Write each line again exactly as it is, from the opening line of the records below through the one containing "Login (27, 299)", and add nothing.

· · ·

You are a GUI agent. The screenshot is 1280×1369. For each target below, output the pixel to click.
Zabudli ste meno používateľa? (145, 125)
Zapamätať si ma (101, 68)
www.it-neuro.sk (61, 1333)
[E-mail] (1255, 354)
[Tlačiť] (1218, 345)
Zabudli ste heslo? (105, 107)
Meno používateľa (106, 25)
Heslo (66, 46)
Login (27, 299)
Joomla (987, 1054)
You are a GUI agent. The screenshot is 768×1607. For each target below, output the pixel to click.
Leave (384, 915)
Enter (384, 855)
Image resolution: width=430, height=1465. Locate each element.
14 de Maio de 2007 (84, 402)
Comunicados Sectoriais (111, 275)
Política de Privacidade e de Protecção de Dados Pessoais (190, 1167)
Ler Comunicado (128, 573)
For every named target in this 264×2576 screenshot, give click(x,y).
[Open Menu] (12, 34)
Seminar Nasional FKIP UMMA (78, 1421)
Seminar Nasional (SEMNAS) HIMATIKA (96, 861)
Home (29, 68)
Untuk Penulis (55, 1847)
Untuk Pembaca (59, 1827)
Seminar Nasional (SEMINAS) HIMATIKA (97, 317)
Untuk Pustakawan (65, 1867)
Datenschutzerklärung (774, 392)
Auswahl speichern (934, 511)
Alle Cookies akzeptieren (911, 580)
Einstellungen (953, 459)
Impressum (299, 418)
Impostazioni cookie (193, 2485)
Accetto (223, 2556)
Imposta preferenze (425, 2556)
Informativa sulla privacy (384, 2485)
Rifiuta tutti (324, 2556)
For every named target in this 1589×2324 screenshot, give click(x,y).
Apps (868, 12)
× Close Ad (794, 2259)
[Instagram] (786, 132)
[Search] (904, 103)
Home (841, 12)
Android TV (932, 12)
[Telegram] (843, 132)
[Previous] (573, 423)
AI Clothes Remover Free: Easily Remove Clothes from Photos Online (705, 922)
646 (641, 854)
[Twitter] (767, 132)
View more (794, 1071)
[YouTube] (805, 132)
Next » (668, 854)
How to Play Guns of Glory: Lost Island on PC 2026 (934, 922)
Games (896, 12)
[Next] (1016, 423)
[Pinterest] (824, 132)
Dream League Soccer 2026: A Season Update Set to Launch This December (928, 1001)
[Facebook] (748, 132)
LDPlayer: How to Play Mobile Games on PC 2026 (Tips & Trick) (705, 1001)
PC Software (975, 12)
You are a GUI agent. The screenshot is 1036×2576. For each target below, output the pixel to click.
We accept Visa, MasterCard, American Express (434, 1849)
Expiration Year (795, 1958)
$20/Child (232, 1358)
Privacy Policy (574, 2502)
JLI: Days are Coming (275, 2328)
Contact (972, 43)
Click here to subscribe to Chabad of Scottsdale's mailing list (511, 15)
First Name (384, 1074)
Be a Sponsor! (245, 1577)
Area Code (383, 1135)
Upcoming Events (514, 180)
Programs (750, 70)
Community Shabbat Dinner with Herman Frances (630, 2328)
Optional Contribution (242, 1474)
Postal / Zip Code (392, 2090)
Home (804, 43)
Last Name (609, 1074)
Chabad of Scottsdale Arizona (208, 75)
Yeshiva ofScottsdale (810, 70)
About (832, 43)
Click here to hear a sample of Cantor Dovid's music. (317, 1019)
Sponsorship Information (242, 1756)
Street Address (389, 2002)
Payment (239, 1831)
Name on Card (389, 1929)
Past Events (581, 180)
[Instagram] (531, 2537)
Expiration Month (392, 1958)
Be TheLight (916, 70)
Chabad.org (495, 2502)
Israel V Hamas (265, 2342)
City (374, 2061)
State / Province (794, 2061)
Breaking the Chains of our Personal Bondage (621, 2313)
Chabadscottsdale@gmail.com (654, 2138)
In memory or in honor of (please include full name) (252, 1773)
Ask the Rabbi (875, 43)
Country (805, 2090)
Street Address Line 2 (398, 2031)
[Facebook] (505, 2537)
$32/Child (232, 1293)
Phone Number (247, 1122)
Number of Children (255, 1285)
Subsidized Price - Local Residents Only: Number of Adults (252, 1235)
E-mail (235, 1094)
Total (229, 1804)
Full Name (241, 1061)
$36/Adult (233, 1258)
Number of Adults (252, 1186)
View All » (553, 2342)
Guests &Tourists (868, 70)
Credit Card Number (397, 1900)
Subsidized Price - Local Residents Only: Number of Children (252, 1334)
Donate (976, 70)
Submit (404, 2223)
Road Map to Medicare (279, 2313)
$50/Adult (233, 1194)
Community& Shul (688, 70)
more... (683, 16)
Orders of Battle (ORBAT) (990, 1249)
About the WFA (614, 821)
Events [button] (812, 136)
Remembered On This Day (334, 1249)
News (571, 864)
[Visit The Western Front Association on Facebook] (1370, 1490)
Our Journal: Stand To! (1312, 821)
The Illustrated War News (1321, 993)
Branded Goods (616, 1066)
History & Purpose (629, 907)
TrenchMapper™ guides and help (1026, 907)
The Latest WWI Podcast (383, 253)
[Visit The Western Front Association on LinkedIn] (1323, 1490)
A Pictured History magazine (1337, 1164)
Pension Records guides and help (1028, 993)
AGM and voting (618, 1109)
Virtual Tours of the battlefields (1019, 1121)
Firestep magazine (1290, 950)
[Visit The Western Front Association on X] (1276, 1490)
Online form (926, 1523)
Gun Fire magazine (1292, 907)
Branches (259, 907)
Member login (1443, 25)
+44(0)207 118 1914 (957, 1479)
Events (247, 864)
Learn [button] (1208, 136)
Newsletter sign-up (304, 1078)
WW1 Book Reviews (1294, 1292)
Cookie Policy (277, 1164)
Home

· · ·

## Written solution
You are a GUI agent. The screenshot is 1280×1369. For each target below, output the pixel to click.
Zabudli ste meno používateľa? (145, 125)
Zapamätať si ma (101, 68)
www.it-neuro.sk (61, 1333)
[E-mail] (1255, 354)
[Tlačiť] (1218, 345)
Zabudli ste heslo? (105, 107)
Meno používateľa (106, 25)
Heslo (66, 46)
Login (27, 299)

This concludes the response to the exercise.